Objectives: To test for ethnic disparities in the evaluation and treatment of dementia.
Methods: We reviewed 1,401 charts of patients from 4 veteran clinics that routinely evaluate dementia patients. A total of 410 patients met criteria for dementia or mild cognitive impairment (MCI) and their charts were reviewed in detail.
Results: Regarding their evaluation, laboratory and imaging testing did not differ between ethnic groups (p > 0.05). Depression screening was more common in African-American (AA) patients (p = 0.03). Significantly more Caucasian patients underwent neuropsychologic testing (p = 0.001). Regarding management, in a multivariate analysis, AA patients with Alzheimer's disease (AD) (odds ratio (OR) 0.09, 95% confidence interval (CI) 0.02-0.5) or 'all dementia types' (OR 0.6, 0.3-0.9) were significantly less likely to receive acetylcholinesterase inhibitors (CHEIs). Other independent predictors of CHEI use were age >or=71 years (OR 5.2, 2.8-9.6), a diagnosis of AD (OR 3.1, 1.6-6.3) or MCI (OR 0.3, 0.1-0.7), and if their evaluation included imaging (head CT or MRI; OR 1.9, 1.05-3.3).
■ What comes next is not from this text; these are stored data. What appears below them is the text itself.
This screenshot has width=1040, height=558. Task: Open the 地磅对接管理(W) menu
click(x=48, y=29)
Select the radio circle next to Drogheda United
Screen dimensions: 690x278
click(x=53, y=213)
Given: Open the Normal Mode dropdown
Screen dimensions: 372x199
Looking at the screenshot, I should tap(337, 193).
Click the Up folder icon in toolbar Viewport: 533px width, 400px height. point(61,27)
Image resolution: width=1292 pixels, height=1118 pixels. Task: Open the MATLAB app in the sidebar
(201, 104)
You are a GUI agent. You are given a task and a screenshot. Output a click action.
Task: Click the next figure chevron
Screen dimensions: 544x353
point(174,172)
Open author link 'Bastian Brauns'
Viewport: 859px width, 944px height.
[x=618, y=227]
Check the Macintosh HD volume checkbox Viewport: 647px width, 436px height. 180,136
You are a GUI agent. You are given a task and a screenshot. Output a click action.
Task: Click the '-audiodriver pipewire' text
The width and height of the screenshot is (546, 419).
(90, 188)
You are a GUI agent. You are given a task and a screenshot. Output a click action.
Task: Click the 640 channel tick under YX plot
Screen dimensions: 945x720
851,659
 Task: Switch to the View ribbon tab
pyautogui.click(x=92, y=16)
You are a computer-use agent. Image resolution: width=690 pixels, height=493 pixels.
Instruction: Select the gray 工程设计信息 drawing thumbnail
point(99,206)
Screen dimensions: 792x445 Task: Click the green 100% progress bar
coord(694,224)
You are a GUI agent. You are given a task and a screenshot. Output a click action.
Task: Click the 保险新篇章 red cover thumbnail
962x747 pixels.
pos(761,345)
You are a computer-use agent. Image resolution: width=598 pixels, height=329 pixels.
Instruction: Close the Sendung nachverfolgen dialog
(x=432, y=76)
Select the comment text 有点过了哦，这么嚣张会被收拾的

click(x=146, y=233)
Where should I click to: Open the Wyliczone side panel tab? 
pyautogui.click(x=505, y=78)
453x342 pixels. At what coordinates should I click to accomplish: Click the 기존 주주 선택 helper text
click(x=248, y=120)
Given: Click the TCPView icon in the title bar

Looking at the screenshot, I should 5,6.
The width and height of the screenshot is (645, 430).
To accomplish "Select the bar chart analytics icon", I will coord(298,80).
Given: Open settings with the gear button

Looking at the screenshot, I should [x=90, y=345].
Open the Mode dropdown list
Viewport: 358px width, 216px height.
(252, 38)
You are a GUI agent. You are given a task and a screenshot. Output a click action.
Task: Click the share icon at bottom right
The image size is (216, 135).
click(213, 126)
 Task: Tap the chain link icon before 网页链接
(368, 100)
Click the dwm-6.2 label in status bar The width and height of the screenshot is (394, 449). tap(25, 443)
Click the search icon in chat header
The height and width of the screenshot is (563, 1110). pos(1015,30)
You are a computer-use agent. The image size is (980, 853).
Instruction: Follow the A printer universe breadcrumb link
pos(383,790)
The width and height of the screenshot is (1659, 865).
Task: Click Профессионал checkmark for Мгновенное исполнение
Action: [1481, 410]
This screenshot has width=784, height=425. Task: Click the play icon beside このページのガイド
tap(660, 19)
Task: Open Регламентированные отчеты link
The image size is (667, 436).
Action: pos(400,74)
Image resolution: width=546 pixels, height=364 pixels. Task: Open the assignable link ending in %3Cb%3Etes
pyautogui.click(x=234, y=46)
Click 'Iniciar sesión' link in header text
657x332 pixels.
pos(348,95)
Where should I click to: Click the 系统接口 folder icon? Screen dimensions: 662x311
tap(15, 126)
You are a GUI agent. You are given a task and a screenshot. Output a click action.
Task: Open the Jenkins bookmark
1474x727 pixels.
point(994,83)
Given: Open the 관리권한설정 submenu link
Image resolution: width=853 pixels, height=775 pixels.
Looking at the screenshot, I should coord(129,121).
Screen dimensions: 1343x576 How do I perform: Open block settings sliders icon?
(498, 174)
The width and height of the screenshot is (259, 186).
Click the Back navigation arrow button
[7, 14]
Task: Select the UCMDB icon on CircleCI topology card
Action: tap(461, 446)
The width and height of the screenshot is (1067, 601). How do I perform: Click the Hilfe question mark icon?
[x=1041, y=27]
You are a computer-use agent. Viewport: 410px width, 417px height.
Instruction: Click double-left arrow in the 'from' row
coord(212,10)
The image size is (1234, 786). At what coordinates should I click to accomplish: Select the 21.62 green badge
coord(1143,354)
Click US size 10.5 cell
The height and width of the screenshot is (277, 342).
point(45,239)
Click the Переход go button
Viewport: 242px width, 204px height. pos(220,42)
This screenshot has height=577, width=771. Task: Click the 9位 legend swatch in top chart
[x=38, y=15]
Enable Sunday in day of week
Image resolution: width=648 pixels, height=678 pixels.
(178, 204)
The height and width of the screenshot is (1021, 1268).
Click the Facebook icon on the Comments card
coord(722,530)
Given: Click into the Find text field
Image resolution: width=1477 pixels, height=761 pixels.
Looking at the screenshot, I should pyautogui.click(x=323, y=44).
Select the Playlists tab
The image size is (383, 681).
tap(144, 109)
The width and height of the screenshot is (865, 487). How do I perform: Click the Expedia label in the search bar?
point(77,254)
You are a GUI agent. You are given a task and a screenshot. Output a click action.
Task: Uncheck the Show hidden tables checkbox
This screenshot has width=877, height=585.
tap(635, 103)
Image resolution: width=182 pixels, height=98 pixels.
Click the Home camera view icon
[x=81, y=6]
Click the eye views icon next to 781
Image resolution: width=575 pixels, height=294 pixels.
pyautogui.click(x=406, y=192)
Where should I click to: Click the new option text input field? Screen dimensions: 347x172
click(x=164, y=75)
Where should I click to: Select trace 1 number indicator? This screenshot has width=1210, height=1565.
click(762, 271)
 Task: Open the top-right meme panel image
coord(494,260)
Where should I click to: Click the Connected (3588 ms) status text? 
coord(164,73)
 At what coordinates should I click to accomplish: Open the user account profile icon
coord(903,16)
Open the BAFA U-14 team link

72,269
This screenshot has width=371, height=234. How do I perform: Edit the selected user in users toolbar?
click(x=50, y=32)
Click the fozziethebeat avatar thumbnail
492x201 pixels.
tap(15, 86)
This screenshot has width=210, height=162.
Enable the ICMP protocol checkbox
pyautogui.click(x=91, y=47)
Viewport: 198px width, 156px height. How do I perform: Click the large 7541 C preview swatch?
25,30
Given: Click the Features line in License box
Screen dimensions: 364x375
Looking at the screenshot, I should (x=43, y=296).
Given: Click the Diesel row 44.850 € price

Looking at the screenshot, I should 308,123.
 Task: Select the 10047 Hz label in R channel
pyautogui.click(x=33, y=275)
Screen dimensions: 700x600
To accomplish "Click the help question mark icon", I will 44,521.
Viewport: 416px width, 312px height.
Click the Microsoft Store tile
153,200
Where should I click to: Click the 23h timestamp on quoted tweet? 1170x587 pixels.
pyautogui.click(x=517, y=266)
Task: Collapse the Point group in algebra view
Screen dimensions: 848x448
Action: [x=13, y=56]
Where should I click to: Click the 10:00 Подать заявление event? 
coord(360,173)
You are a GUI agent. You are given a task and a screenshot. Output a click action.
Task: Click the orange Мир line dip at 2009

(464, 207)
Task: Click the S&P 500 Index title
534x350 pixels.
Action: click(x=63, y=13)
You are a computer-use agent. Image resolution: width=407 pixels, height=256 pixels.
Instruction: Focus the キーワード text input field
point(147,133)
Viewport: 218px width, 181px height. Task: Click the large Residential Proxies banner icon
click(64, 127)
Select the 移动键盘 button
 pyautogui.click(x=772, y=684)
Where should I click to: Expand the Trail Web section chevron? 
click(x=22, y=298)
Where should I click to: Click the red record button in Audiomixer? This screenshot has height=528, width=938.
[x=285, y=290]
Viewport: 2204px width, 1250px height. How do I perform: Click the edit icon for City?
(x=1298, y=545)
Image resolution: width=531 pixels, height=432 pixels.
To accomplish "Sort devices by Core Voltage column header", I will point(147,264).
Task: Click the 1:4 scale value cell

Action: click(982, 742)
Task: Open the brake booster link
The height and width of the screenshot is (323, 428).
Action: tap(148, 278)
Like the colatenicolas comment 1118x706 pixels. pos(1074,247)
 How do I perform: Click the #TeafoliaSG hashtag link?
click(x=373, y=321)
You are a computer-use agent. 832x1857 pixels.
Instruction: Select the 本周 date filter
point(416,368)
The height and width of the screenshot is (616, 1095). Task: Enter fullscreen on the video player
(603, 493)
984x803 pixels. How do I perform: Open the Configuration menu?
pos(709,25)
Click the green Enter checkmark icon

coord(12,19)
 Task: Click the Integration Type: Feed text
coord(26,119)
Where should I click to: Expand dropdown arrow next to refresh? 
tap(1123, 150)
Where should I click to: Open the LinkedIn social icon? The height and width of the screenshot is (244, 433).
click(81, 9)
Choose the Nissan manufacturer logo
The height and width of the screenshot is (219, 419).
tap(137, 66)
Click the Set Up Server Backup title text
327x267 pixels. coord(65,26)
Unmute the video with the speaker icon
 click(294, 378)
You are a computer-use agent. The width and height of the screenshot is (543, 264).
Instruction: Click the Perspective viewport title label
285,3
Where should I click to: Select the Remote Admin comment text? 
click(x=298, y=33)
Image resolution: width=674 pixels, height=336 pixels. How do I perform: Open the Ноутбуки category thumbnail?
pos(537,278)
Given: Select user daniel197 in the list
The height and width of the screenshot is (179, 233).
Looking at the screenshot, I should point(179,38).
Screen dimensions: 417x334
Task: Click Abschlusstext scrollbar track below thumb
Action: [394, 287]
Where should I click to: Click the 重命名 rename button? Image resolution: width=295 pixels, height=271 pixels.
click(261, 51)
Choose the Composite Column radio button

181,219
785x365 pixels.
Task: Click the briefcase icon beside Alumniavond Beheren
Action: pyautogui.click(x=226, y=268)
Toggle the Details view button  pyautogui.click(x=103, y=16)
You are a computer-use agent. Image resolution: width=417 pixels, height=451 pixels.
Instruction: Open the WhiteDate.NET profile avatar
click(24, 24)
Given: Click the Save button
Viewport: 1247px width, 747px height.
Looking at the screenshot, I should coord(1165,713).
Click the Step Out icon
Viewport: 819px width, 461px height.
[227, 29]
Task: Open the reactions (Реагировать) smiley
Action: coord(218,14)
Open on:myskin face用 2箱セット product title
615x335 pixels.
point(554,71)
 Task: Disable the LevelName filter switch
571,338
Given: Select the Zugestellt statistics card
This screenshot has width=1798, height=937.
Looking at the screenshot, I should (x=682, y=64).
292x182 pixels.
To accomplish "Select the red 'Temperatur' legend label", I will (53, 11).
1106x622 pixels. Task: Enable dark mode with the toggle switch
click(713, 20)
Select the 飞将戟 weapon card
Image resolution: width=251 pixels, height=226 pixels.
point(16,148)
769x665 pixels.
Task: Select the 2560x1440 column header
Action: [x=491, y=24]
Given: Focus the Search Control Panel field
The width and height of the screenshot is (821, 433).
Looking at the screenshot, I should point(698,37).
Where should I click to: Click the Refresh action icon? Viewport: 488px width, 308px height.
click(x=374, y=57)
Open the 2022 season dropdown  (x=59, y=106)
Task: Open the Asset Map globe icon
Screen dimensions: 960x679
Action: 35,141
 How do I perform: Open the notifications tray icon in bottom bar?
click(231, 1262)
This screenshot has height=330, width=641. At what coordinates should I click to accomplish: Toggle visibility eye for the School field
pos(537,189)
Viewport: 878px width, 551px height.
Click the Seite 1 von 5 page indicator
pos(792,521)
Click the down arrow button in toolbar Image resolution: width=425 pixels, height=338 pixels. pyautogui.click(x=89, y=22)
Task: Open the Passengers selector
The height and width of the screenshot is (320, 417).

Conclusions: AA patients underwent comparable evaluations for dementia and the percentage of CHEI-responsive diagnoses rendered was similar across ethnic groups. However, dementia management differed significantly: AAs were prescribed CHEIs at considerably reduced rates. The reasons for this great disparity warrant further investigation because it may produce significantly greater cognitive impairment and hence suffering amongst AA patients.